Wcześniej rekordowymi wycenami pochwaliły się m.in. Klarna i Revolut
Fintechowy bank N26, obsługujący także klientów z Polski, jest w trakcie rozmów z inwestorami, od których chce pozyskać kilkaset milionów dolarów. O planach tych informuje serwis Bloomberg, opierając się na nieoficjalnych wypowiedziach osób zbliżonych do sprawy. Mówi się, że ta runda miałaby być ostatnią przed wejściem N26 na giełdę.
Sam N26 odmówił komentarza w tej sprawie. Natomiast źródła Bloomberga donoszą, że w zależności od hojności inwestorów niemiecki fintechowy bank mógłby zostać wyceniony nawet na 11 mld dolarów. Poszedłby tym samym w ślady innych europejskich fintechów, które w ostatnim okresie osiągają rekordowe noty. W serwisie cashless.pl mogliście przeczytać, że wartość Revoluta po ostatniej rundzie finansowania szacuje się już na 33 mld dolarów. Z kolei pochodzący ze Szwecji lider rynku płatności odroczonych Klarna może się poszczycić wyceną na poziomie ponad 45 mld dolarów.
N26 to założony w 2013 r. fintech, który szybko uzyskał pełną licencję bankową i dziś należy do grona tzw. challenger banków (określa się tak nowoczesne instytucje, rzucające wyzwania tradycyjnym). Klienci mogą korzystać z jego usług w ramach darmowego planu Standard lub planów płatnych, które zapewnią im dostęp do szerszej oferty. Do konta otrzymają kartę debetową, a zarządza się nim za pomocą aplikacji mobilnej.

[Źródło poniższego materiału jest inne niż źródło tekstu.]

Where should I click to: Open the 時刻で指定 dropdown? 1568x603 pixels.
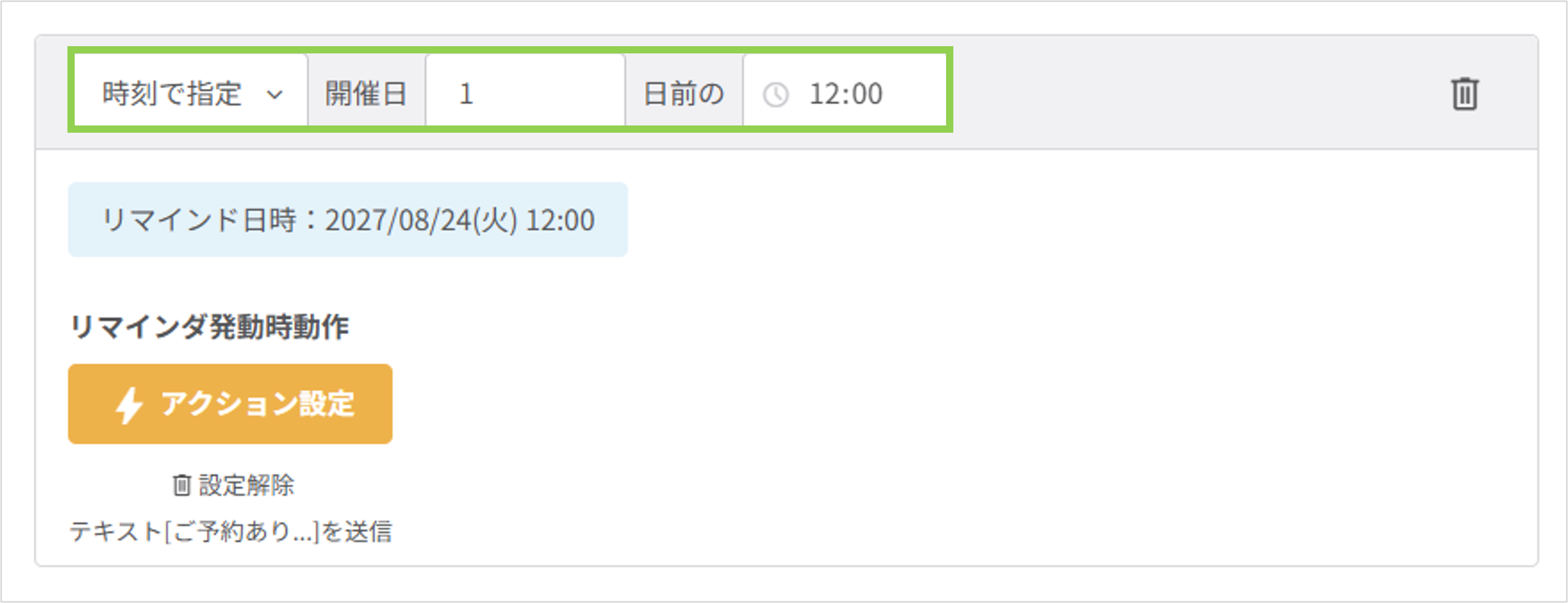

Od niedawna N26 sprzedaje również przez swoją aplikację ubezpieczenia. Na pierwszy ogień wprowadzono ubezpieczenie smartfonów i sprzętów elektronicznych, które można kupić na rok lub w miesięcznym abonamencie. Docelowo bank chce udostępnić w swojej apce również ubezpieczenia dla rowerzystów, dla zwierząt, a także mieszkaniowe.